In Maths, we are taught that 1+1 =2. This is a simple common sense logic which is imprinted in us from as early as we are able to count. We accept it.
When it comes to the acceptance of change however, logic and common sense take a back seat to emotion ….even in high risk scenarios where the penalty for not changing could be disastrous. Case in point is a recent situation where a judge put a stop to Network Rail’s (NR’s) plans to replace an independently assessed “high safety risk” Victorian level crossing gate. The hope of substituting the vintage, outdated and manual gate in Sussex for a modernised, safer and remotely controlled one, was refused on the basis of ….cultural heritage.
According to the Rail News the gates at Plumpton between Burgess Hill and Lewes are of a traditional pattern, difficult to operate and maintain and controlled from an old signal box alongside whose worn locking mechanism also poses further risks. NR sought planning permission to upgrade the crossing with modern lifting barriers which could in future be controlled by the new Rail Operating Centre remotely.
Confident that the planning permission would be rationally granted (after all we are talking safety here and Level Crossings are high profile safety risks), NR closed the road in Sept only to be refused planning permission by the Lewes District Council a few days later who said that the modernisation would cause “substantial harm to the significance of the signal box”.

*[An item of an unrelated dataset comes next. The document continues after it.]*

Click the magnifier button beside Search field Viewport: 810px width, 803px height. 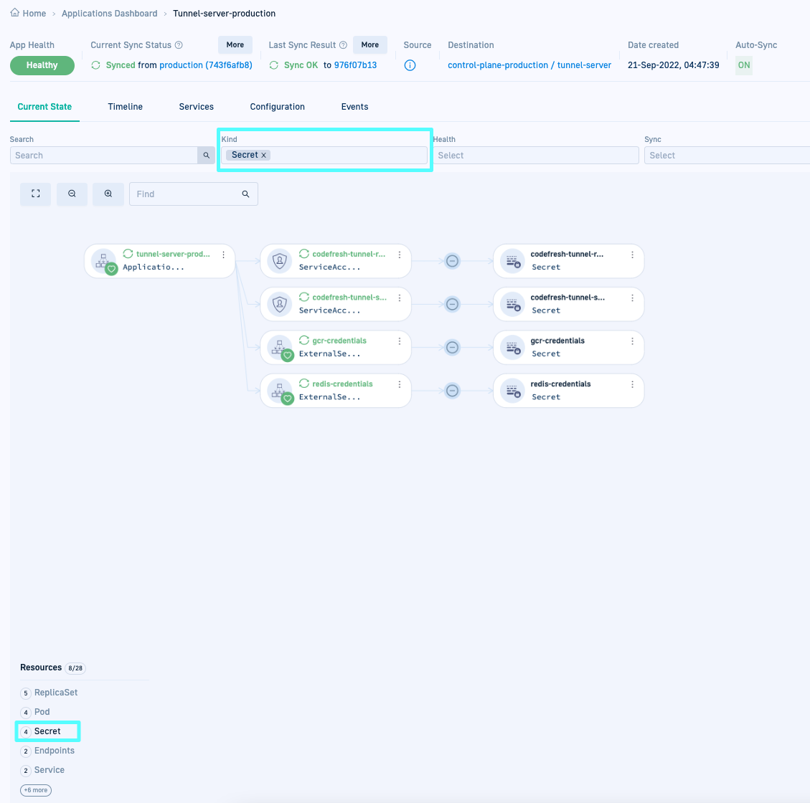click(x=206, y=156)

This is resistance at its best….and some would say, worst. When faced with this, where does the Change leader start? A good place would be the Richard Beckhard and Rubin Harris Change Equation / Formula for overcoming resistance to change:
C = (ABD) > X where:
C is the change,
A is the level of dissatisfaction with the status quo
B is the proposed solution or desired new state
D is practical steps to the desired state, and
X is the “perceived” cost of the change.
In applying the equation in this case, the multiplier of A, B, D must be greater than what the Lewes council perceive as the cost / price of the change – i.e. the loss of their heritage. Therefore, if any of A, B, D was zero, the change was never going to fly!
Reading between the lines, one can only surmise that the stumbling block for NR was either a lack of fatality or serious accidents in recent memory at the Plumpton level crossing (alias A) or that the proposed modern design of the crossing gates was…a tad too modern and lacked vintage authenticity (alias B).
Network Rail area director Steve Knight is right when he says that “we have to find a safer long term solution for the level crossing. We cannot stand idly by and allow an outdated, high-risk crossing to remain in use when we know we can make it much safer.”
All he and his team have to do is to find a solution which makes A and/ or B more emphatic.